APRA has been reviewing its approach to licensing new entrants, with a view to making it easier for potential applicants to understand and navigate the licensing process while at the same time not materially lessening entry standards that serve as important depositor protections.

The purpose of the new Restricted ADI licence is to allow applicants to obtain a licence to begin limited operations while still developing the full range of resources and capabilities necessary to meet the prudential framework.

Depending on feedback and experience with this approach, APRA envisages that it will consider a similar phased approach in other prudentially-regulated sectors in the future.

Conditions

APRA envisages that the Restricted ADI licence would appeal more to start-ups with limited financial resources and (at least initially) a simple product set.

Applicants will need at least $3 million plus wind-up costs as a minimum amount in start-up capital, and directors and senior management will need to meet APRA’s fit and proper standards. Additionally, applicants will need to demonstrate the capability to deliver reliable records or systems to provide information necessary for the Financial Claims Scheme (FCS).

APRA proposes that certain prudential requirements will not be fully applicable to an institution with a Restricted ADI licence. Given the concessions provided, APRA expects that a Restricted ADI will not be actively conducting banking business. Such requirements would include a limit on the maximum size of deposits from a single depositor ($250,000) and on the aggregate amount of deposits ($2 million); minimum capital adequacy and liquid holdings; restricted product and service offerings; and reporting and disclosure requirements.

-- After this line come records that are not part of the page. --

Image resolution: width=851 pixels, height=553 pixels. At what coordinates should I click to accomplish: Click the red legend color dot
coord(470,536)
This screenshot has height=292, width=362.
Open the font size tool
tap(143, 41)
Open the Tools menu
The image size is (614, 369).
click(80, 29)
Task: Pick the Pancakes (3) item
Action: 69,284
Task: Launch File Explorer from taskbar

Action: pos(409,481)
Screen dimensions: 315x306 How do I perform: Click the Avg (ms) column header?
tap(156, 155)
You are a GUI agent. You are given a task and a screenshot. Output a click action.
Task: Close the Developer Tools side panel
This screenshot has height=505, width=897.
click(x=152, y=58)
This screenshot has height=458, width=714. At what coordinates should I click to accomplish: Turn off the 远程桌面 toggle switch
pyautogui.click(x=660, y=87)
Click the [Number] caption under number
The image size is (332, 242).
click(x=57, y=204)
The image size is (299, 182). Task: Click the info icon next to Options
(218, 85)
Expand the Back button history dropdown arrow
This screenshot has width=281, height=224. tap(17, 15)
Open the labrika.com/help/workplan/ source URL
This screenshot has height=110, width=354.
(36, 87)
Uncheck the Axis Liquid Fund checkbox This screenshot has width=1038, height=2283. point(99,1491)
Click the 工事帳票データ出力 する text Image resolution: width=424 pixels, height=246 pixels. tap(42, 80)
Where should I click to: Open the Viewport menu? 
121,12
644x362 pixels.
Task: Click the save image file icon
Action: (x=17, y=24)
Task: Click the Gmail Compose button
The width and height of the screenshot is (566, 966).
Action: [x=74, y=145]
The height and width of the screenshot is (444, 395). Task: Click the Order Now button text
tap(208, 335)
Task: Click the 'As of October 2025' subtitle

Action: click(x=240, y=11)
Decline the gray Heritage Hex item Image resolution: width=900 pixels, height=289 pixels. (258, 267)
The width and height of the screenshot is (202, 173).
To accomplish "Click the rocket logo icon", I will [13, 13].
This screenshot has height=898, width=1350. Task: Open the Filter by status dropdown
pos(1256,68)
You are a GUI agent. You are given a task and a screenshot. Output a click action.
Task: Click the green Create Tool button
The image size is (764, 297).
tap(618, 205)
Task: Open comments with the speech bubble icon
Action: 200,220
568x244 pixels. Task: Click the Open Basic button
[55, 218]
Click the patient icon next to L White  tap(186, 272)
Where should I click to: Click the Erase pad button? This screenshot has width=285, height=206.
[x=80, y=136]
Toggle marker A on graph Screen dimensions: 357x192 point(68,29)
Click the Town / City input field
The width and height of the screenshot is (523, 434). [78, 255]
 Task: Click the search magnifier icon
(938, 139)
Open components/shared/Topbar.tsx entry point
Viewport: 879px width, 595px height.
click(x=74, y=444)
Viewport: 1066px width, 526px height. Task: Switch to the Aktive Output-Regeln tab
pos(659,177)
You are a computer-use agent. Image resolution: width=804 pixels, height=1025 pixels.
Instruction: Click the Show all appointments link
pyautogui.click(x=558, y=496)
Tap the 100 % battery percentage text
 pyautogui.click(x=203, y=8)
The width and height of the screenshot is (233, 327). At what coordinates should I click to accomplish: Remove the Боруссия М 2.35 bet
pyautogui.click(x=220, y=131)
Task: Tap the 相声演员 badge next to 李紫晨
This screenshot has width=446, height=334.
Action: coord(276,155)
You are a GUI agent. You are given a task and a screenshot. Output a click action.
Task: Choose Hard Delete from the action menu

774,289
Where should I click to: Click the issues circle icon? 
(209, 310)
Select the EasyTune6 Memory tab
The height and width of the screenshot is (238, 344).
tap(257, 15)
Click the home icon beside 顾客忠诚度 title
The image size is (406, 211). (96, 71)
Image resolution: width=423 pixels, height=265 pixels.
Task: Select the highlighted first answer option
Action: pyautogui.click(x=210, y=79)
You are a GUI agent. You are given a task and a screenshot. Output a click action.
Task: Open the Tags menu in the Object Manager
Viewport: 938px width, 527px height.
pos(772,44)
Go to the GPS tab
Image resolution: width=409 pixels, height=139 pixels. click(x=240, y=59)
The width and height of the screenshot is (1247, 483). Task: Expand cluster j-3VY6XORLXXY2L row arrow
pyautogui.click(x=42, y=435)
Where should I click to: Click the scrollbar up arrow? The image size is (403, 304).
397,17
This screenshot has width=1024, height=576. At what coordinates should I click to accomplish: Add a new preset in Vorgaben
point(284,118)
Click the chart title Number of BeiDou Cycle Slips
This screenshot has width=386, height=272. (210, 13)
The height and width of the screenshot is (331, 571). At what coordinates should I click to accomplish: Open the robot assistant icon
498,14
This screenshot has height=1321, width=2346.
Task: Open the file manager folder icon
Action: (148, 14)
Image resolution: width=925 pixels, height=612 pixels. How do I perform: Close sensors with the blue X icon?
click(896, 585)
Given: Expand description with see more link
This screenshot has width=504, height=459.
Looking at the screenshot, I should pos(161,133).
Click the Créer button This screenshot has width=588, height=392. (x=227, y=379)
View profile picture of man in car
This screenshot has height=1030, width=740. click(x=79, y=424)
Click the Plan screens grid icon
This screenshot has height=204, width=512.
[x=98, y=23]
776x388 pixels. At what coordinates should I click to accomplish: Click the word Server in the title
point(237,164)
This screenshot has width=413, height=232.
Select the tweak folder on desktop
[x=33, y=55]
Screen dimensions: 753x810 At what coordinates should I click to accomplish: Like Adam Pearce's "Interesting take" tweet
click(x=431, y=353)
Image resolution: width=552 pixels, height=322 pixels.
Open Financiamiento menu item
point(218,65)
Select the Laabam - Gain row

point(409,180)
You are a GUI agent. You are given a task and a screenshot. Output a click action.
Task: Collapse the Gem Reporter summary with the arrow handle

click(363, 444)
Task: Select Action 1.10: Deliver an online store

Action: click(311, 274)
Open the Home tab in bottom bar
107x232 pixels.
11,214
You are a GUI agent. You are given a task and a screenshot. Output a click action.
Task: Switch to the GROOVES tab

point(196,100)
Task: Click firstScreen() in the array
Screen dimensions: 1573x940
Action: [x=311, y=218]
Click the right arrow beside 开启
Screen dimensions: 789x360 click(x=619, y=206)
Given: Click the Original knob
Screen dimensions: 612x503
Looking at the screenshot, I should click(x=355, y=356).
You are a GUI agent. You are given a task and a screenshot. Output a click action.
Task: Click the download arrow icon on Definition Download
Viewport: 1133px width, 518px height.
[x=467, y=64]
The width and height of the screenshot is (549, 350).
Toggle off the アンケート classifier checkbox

APRA is proposing to limit the Restricted ADI licence period to a maximum of two years. This period reflects the expected timeframe that institutions may need to fully meet the prudential framework. APRA will be assessing the institution’s progress during the Restricted ADI licence phase. Should it become clear that an institution will not fully develop its capabilities and resources by the end of the Restricted ADI licence phase, APRA will require it to exit the banking industry.